Songs of S. and A Picture Is Always a Book by Robert Seydel


Originally published December 26, 2014


Poets have long inhabited personas and channeled voices—think of Frank Bidart writing as Vaslav Nijinsky and the child-murderer and necrophiliac Herbert White; Anne Carson writing as the red-winged Geryon, in her verse-novel The Autobiography of Red; Gertrude Stein writing as her companion, Alice, in The Autobiography of Alice B. Toklas. As Bidart suggests in his poem “Advice to the Players,” artists, particularly poets, take on the roles of others to create a “mirror in which we see ourselves.” The late poet and artist Robert Seydel also explored a series of alternate identities, and in the process found a voice that is unmistakably his own.

Seydel was trained as a photographer, and in addition to working as an artist and a writer, he was a professor at Hampshire College for over a decade. In 2001, he died of a heart attack at the age of fifty-one, shortly before his first work, Book of Ruth, was published. In collages, journal entries, and letters written to the artist Joseph Cornell, Book of Ruth follows the emotional life of one of Seydel’s alter egos, Ruth, a reclusive woman who is slowly revealed through a series of texts and self-portraits. In the book, Ruth—a character Seydel said was based on his aunt, Ruth Greisman—meets Cornell and Marcel Duchamp and falls in love with the former. In A Picture Is Always a Book: Further Writings from Book of Ruth, Seydel continues in the same vein, in journal entries typed out on light-brown paper, reproduced here in facsimile. Poems and childlike drawings dot the pages; the text is sometimes obscured by X’s, Wite-Out, or black marker, giving the volume the feel of a scrapbook. The text is a series of chilling meditations from a brilliant mind:

I seek a flower in my mind. Joseph’s not really real; only my walks to his house are. The anticipation lit & green. But in his basement it’s squalid, he’s XXXXXXXXXXXXX insipid, crabbed most of the time, not happy to see me . . . UTOPIA PARKWAY: brown despite its name. It smells of dust. Joseph lives w/in memories he’s invented. Sometimes I think he sees me dead in a box; but w/ a little line of sweat on my lip . . .

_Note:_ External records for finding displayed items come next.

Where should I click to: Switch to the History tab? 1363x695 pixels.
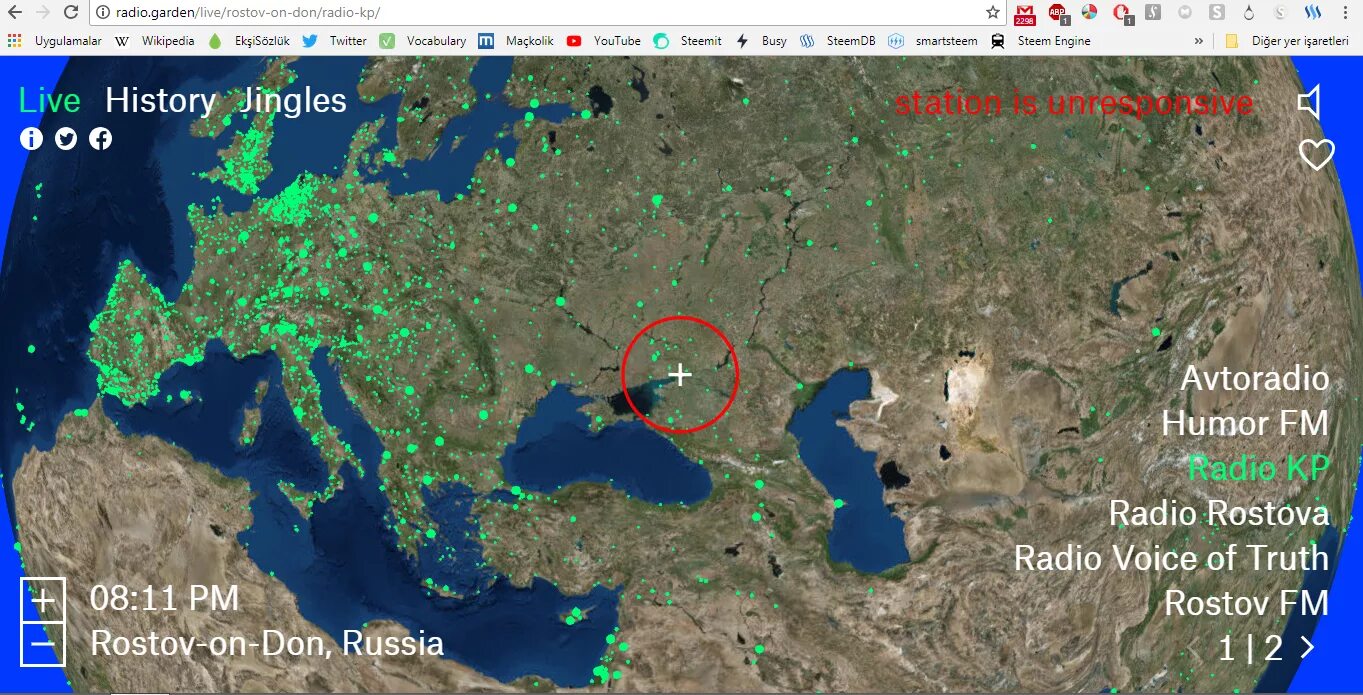tap(160, 100)
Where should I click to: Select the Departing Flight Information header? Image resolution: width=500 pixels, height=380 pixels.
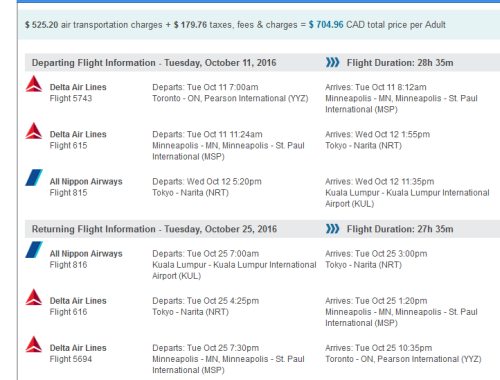tap(154, 63)
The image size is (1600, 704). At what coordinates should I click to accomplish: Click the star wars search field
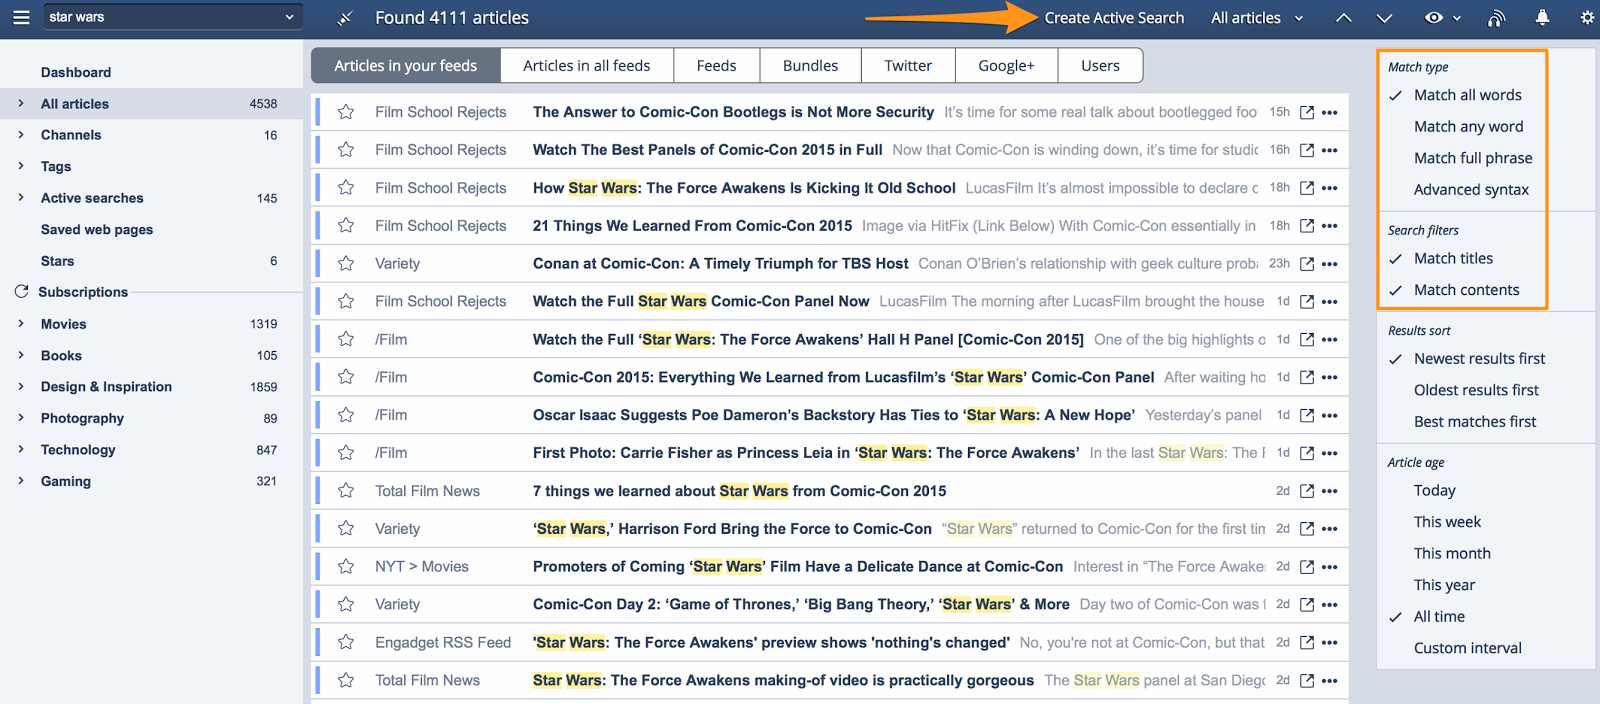click(x=172, y=17)
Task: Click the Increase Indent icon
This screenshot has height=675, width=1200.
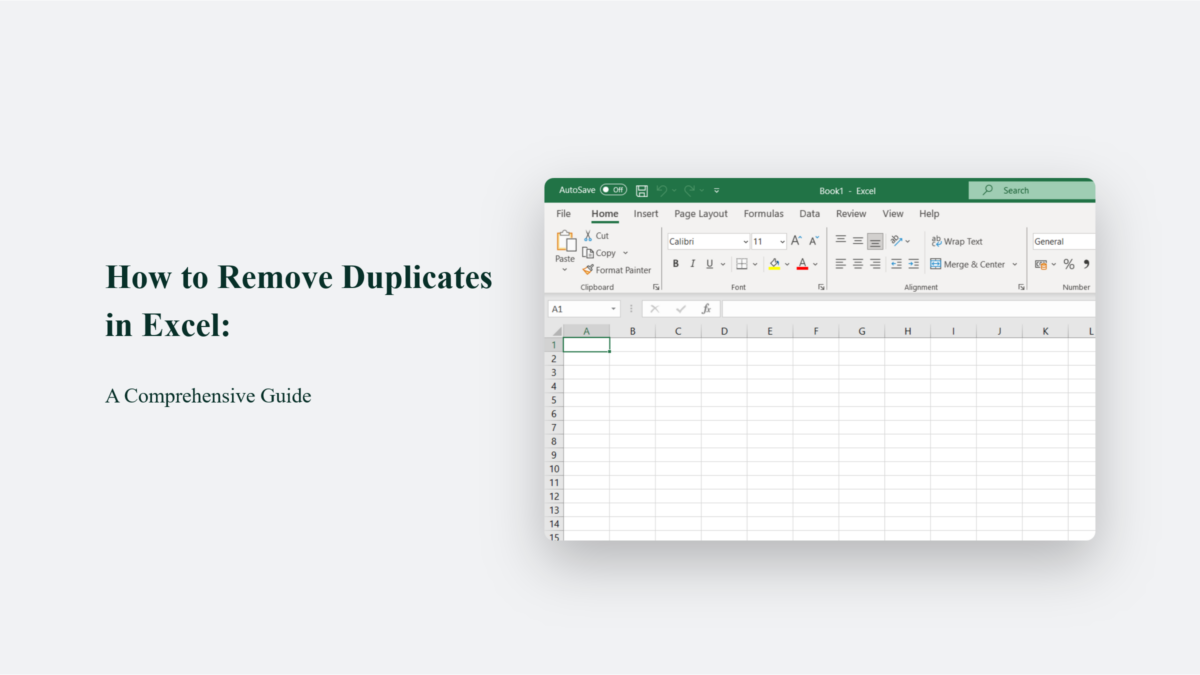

In an interview, Seydel said that Cornell was one of his great influences: “Cornell was crucial in fact, opening me to possibilities that I didn’t altogether realize…the idea of collage as a total way of working, and of magic and combinatory art.” Seydel insisted that Cornell and Duchamp were “ciphers,” fantasies, “a space for loneliness and the unrequited to reside in or focus upon.” The pages devoted to Cornell take on an almost unnerving intensity; Seydel sublimates his admiration for Cornell into Ruth’s ravings. But the feeling is not simply admiration; Seydel attaches qualities to Cornell that he recognizes—or desires—in himself.